El drama de la familia de Rosmery Aramayo Torres sigue golpeando fuerte en el norte salteño. Mientras la Justicia confirmó que la causa será llevada a juicio bajo la modalidad de juicio por jurado, sus hijos aseguran que viven un sufrimiento permanente porque jamás pudieron volver a ver a su madre.
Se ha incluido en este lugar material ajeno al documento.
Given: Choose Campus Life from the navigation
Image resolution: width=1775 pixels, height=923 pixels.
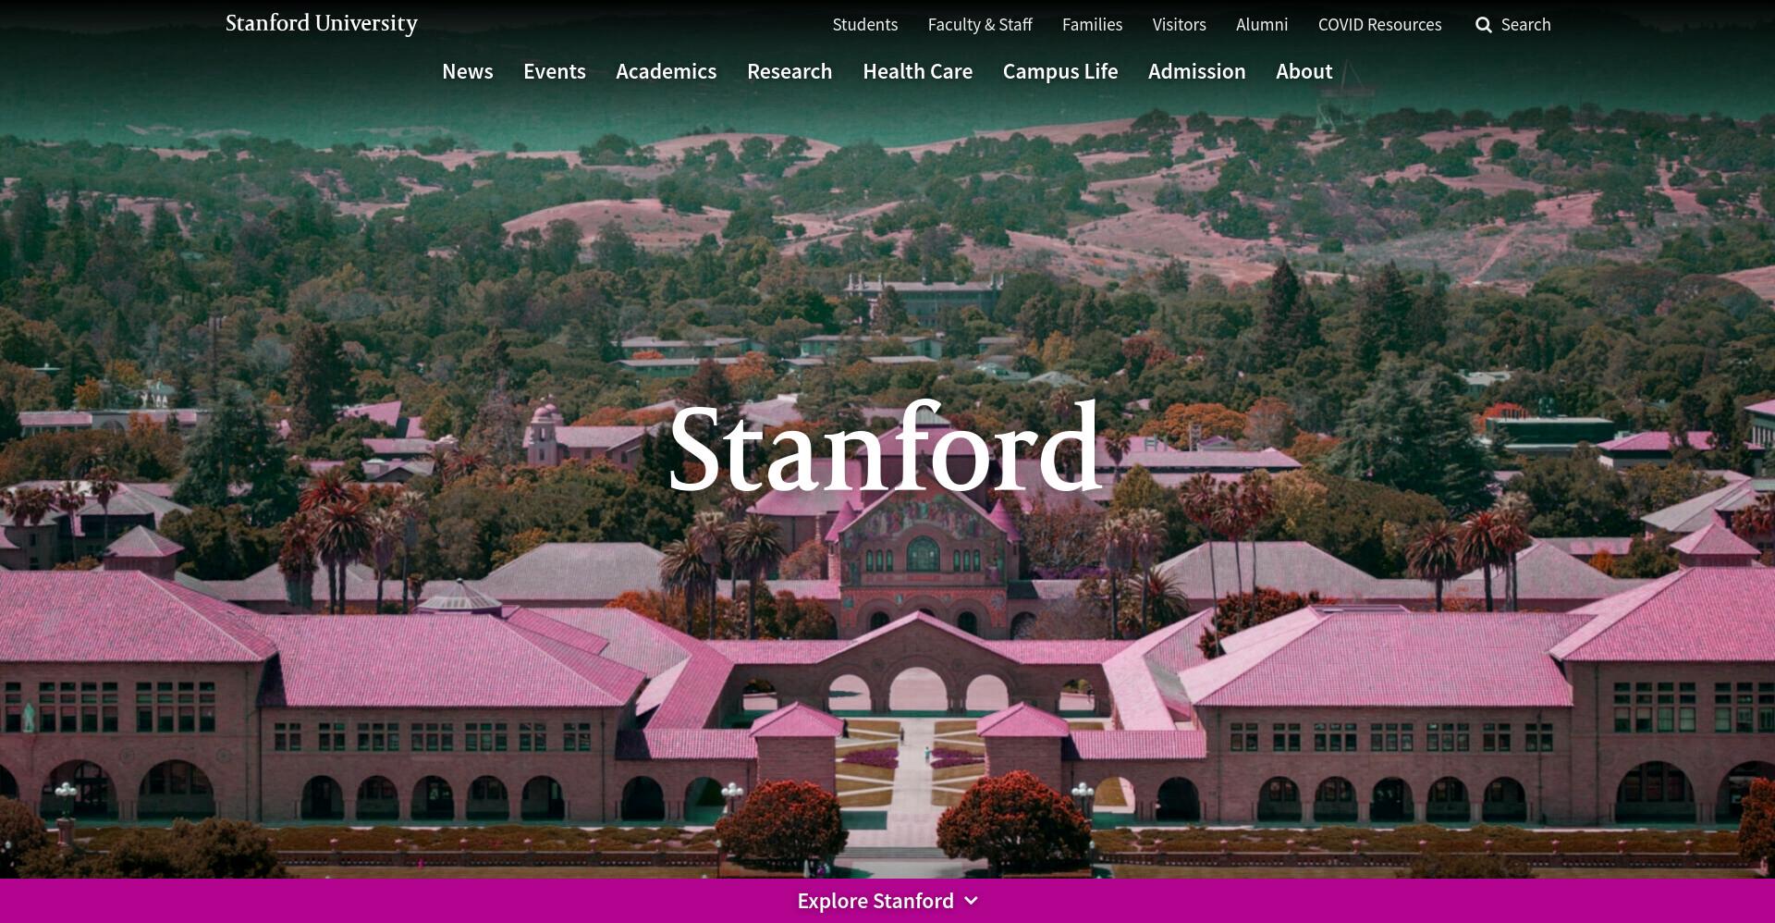Looking at the screenshot, I should point(1060,71).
Rosmery desapareció el 17 de enero de 2025 en y desde entonces no hubo rastros concretos sobre dónde está su cuerpo.
La investigación apunta contra José Eduardo Miranda, pareja de la mujer, quien llegará imputado por homicidio calificado por el vínculo y por mediar violencia de género.
Kimberly, hija de Rosmery, habló sobre el infierno que atraviesa toda la familia desde la desaparición.
La joven contó que mantenía contacto diario con su madre y que todo comenzó a resultarle extraño cuando dejó de responder mensajes aquel 17 de enero.
Desesperada, decidió comunicarse con Miranda, quien le dio una versión que rápidamente despertó sospechas.
Según relató, el acusado incluso aseguró que Rosmery se había ido hacia Bolivia con otro hombre y que estaba embarazada.
«Mi madre ya estaba en la menopausia. Desde el primer instante le dije: ¿Qué le hiciste a mi mamá?'».
La joven viajó inmediatamente desde Tarija hasta Salvador Mazza para intentar averiguar qué había ocurrido.
Allí volvió a escuchar la misma versión y terminó convencida de que algo grave había pasado.
Desde entonces comenzó una desesperada búsqueda junto a familiares y efectivos policiales.
Incluso revisaron cámaras de seguridad ante el temor de que el acusado recuperara rápidamente la libertad.
La causa fue elevada a juicio por decisión del juez Marcelo Alvarado, luego de que fueran rechazados los planteos presentados por la defensa.
Ahora la familia espera que el proceso judicial permita conocer finalmente qué ocurrió con Rosmery.
Sin embargo, el dolor sigue siendo inmenso porque nunca pudieron despedirse de ella.
«No solamente perdimos a mi madre, también perdimos muchas cosas como familia».
El caso generó enorme conmoción en Salvador Mazza y volvió a poner en foco la violencia de género y los femicidios que golpean al norte argentino.